Mapping OAuth attributes is a two-stage processing workflows:
- The first stage: map from authentication sources (IdP adapter instances or IdP connections), authentication policy contracts, or Password Credential Validator instances (for resource owner credentials) to persistent grants.
- The second stage: map from persistent grants (and optionally authentication sources, authentication policy contracts, authentication context, or Password Credential Validator instances) to access tokens.
Note that this two-stage mapping workflow is different from other mapping scenarios in PingFederate, which involve just a one-phase configuration.
The first stage
To accomplish the first stage, mapping is required for setting up persistent grants, including a user key and all extended attributes.
The mappings may use attributes obtained during initial authentication events within PingFederate, namely attributes from IdP adapter instances, attributes from assertions via IdP connections, attributes from authentication policy contracts, or attributes returned by password credential validator instances. Moreover, datastore queries may also be configured; for example, to retrieve the user identifier from an LDAP directory server as the user key.

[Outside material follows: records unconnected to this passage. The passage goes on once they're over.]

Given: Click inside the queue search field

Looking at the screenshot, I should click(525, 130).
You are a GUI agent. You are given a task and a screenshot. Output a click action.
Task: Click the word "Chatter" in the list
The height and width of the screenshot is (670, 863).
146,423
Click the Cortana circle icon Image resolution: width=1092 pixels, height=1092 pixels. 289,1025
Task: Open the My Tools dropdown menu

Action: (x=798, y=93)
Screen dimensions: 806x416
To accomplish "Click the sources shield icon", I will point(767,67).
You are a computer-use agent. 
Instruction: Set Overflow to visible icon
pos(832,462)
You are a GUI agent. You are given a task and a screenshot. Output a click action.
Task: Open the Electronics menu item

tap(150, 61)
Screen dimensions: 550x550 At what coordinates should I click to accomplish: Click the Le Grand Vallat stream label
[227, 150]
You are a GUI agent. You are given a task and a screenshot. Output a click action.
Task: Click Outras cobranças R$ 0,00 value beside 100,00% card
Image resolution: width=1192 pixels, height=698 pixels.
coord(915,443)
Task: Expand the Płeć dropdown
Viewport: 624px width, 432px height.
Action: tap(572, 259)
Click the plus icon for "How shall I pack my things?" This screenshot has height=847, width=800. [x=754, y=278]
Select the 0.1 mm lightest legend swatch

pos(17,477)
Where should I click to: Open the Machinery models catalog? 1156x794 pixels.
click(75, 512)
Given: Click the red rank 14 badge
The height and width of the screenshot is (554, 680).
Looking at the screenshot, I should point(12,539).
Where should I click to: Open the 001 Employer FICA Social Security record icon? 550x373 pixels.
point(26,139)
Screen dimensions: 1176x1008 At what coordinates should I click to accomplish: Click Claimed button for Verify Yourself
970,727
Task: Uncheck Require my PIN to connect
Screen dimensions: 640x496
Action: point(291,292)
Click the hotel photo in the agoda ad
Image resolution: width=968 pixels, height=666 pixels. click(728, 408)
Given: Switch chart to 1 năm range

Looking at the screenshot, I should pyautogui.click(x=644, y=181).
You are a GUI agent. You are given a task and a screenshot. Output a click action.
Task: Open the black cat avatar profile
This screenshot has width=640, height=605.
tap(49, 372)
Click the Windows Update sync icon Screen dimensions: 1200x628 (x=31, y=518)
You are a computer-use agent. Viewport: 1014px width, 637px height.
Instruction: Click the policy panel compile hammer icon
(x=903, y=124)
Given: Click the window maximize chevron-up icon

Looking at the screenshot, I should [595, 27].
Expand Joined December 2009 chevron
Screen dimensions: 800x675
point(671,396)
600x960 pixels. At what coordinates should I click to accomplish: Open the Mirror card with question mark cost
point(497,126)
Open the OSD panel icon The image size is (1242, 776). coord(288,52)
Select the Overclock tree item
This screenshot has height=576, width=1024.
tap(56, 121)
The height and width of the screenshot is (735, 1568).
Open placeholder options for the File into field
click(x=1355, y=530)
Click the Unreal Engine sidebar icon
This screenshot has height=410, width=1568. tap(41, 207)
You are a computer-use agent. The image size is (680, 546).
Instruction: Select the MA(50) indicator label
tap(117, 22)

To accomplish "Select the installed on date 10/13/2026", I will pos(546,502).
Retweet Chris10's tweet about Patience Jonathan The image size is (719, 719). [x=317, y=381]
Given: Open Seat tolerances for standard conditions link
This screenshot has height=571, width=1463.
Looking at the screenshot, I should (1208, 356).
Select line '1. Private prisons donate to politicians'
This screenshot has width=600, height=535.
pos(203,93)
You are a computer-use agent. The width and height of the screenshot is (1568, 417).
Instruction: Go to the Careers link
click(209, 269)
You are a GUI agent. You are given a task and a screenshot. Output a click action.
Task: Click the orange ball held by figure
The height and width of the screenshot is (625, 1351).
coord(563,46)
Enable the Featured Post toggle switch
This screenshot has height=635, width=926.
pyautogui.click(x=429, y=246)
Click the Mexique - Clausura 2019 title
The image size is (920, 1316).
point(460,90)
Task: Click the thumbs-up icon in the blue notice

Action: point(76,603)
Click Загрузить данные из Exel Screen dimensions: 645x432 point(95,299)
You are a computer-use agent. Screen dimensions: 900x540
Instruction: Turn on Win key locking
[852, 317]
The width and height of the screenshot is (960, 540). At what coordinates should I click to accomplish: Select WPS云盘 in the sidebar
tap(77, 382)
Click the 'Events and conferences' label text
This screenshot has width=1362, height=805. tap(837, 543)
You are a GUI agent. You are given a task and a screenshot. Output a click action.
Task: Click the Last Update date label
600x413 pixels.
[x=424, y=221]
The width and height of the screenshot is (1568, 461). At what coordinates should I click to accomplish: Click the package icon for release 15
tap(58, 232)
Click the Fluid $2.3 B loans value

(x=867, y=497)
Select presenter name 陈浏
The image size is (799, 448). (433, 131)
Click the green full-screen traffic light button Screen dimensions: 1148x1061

The USER_KEY attribute values must be unique across all end users because the USER_KEY attribute is the user identifier to store and to retrieve persistent grants. For example, if you have two Active Directory domains, the sAMAccountName attribute value of an end user in one domain may collide with that of another end user in the other domain. In this scenario, you can map the Subject DN attribute to the USER_KEY attribute.
The second stage
The second mapping configuration involves mapping from persistent grants (the user keys, any extended attributes derived from the first stage, or both) into OAuth access tokens.
You may also set up specific mappings between the authentication sources, authentication policy contracts, or password credential validators. When the authentication context matches a specific mapping, attributes from the authentication sources, authentication policy contracts, or password credential validators can be mapped into the access tokens. Additionally, you can use an expression to retrieve from the HTTP Request Java object the authentication method that a client uses (or the private key JWT with which a client authenticates if the client uses the private_key_jwt authentication method) and then map it into the access tokens.
Data stores may also be used here to retrieve any required user attributes.
At runtime, the first time a client requests an OAuth token the two mapping sequences are employed sequentially. The second mapping is invoked every time a new access token is requested based on an existing persistent grant.